--- DATA ROWS ---
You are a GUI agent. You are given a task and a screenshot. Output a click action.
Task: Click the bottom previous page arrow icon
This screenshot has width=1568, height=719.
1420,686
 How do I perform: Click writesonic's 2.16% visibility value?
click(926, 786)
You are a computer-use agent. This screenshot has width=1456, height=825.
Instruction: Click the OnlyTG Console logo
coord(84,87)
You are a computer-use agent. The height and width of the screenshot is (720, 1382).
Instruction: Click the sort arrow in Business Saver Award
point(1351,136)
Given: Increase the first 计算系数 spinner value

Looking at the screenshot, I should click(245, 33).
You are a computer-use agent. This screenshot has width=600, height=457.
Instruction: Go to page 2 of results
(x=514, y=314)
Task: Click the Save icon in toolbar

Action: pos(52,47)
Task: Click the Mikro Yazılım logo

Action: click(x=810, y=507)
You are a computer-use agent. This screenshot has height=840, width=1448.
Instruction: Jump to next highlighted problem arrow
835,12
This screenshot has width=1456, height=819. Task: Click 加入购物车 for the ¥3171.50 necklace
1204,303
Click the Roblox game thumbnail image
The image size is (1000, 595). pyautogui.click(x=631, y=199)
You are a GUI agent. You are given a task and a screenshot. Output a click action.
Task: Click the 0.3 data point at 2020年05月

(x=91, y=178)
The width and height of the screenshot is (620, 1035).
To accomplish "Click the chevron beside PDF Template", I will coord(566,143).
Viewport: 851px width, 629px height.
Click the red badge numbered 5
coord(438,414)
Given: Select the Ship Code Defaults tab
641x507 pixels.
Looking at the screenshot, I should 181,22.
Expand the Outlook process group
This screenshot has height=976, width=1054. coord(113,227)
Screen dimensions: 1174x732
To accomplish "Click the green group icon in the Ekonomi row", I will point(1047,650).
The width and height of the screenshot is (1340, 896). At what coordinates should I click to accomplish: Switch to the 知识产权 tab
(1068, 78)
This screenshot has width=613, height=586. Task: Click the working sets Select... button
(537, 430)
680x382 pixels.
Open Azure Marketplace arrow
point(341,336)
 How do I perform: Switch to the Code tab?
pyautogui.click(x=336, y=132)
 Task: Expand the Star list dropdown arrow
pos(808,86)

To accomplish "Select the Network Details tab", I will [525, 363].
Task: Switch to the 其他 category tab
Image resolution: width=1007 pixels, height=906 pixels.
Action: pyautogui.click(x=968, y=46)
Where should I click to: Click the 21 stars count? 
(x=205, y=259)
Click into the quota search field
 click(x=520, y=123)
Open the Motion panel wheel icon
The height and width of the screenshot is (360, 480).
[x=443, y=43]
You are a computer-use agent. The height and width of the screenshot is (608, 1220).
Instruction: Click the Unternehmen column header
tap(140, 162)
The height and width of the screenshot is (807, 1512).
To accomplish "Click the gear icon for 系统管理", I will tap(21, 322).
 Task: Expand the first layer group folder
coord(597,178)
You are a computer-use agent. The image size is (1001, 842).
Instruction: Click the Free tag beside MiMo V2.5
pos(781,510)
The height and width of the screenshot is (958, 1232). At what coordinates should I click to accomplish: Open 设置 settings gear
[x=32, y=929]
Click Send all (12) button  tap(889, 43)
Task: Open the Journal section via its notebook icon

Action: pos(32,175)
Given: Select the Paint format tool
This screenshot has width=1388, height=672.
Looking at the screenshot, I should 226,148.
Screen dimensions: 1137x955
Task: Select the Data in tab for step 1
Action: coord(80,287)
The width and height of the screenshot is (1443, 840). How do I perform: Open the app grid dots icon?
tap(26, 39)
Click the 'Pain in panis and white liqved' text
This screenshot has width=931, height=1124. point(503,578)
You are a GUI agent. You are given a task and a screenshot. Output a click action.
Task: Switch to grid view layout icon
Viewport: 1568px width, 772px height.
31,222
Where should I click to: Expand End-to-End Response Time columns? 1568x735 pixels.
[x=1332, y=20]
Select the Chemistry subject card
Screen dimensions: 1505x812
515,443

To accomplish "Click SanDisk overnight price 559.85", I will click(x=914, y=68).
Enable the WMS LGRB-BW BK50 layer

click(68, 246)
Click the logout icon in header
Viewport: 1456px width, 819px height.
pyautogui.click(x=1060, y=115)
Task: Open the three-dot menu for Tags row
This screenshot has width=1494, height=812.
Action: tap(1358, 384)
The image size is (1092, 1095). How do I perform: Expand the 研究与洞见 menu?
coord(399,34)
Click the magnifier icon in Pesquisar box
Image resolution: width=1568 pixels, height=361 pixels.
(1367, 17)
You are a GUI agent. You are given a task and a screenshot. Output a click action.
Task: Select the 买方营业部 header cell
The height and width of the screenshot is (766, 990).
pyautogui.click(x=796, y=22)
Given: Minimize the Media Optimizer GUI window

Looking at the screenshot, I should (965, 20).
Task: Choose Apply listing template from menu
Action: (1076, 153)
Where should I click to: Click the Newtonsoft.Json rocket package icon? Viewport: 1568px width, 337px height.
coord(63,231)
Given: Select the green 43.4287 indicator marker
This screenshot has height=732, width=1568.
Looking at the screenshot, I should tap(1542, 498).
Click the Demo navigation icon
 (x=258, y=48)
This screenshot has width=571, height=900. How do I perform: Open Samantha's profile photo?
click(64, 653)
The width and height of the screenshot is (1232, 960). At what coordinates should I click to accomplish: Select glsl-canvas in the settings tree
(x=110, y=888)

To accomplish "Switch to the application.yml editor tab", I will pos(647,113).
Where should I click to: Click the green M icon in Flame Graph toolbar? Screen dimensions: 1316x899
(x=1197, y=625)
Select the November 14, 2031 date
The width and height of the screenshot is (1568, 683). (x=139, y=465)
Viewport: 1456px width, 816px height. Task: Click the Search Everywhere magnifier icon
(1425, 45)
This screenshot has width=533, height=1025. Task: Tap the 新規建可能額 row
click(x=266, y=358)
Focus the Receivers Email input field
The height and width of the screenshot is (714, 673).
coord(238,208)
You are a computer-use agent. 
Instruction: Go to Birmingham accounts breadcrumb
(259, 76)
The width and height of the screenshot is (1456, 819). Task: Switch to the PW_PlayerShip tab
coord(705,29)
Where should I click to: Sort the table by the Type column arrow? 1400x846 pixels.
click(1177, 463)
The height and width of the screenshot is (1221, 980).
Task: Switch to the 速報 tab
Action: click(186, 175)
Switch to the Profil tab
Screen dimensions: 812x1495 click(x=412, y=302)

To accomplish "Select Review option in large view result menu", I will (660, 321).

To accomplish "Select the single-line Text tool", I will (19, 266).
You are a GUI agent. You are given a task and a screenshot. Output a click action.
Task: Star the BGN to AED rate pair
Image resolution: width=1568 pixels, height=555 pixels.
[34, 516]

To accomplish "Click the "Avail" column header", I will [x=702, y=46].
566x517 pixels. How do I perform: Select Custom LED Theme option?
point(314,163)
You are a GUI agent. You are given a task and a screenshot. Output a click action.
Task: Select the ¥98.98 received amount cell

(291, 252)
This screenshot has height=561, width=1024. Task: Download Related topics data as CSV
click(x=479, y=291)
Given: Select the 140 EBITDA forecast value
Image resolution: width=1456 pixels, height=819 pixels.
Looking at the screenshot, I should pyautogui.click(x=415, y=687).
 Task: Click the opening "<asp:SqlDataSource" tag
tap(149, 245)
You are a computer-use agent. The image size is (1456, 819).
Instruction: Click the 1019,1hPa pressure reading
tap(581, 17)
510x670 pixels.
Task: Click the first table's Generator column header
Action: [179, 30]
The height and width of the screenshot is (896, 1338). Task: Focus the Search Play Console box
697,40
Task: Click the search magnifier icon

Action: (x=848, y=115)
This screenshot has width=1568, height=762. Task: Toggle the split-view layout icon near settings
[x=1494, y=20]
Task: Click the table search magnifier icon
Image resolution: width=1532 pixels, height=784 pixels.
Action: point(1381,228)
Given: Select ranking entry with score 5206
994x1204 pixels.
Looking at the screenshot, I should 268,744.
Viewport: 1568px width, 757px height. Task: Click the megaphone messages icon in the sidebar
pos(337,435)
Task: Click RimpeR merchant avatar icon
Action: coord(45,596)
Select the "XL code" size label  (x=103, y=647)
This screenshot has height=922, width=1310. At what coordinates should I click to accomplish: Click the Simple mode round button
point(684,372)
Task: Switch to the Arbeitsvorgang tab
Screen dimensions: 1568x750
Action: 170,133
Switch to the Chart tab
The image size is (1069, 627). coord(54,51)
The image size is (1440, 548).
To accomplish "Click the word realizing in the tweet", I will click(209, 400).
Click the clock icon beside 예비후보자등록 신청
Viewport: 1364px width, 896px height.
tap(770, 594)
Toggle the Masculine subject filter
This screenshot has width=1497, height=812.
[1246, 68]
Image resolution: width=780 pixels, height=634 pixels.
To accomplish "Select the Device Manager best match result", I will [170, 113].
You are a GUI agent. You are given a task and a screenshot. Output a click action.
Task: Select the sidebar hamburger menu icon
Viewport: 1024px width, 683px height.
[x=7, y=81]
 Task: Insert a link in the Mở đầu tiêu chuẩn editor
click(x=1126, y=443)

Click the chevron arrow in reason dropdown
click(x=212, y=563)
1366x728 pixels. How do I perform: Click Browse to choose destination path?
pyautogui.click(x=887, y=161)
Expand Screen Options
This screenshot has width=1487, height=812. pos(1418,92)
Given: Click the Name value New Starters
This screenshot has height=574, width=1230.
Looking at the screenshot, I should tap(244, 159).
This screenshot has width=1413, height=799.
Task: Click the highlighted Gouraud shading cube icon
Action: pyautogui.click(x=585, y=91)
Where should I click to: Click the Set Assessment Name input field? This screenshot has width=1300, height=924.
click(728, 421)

--- EXERCISE GOAL ---
Reproduce the material above verbatim, starting at its first line and continuing through the line containing "Action: click(x=810, y=507)", inclusive.

--- SOLUTION ---
You are a GUI agent. You are given a task and a screenshot. Output a click action.
Task: Click the bottom previous page arrow icon
This screenshot has width=1568, height=719.
1420,686
 How do I perform: Click writesonic's 2.16% visibility value?
click(926, 786)
You are a computer-use agent. This screenshot has width=1456, height=825.
Instruction: Click the OnlyTG Console logo
coord(84,87)
You are a computer-use agent. The height and width of the screenshot is (720, 1382).
Instruction: Click the sort arrow in Business Saver Award
point(1351,136)
Given: Increase the first 计算系数 spinner value

Looking at the screenshot, I should click(245, 33).
You are a computer-use agent. This screenshot has width=600, height=457.
Instruction: Go to page 2 of results
(x=514, y=314)
Task: Click the Save icon in toolbar

Action: pos(52,47)
Task: Click the Mikro Yazılım logo

Action: click(x=810, y=507)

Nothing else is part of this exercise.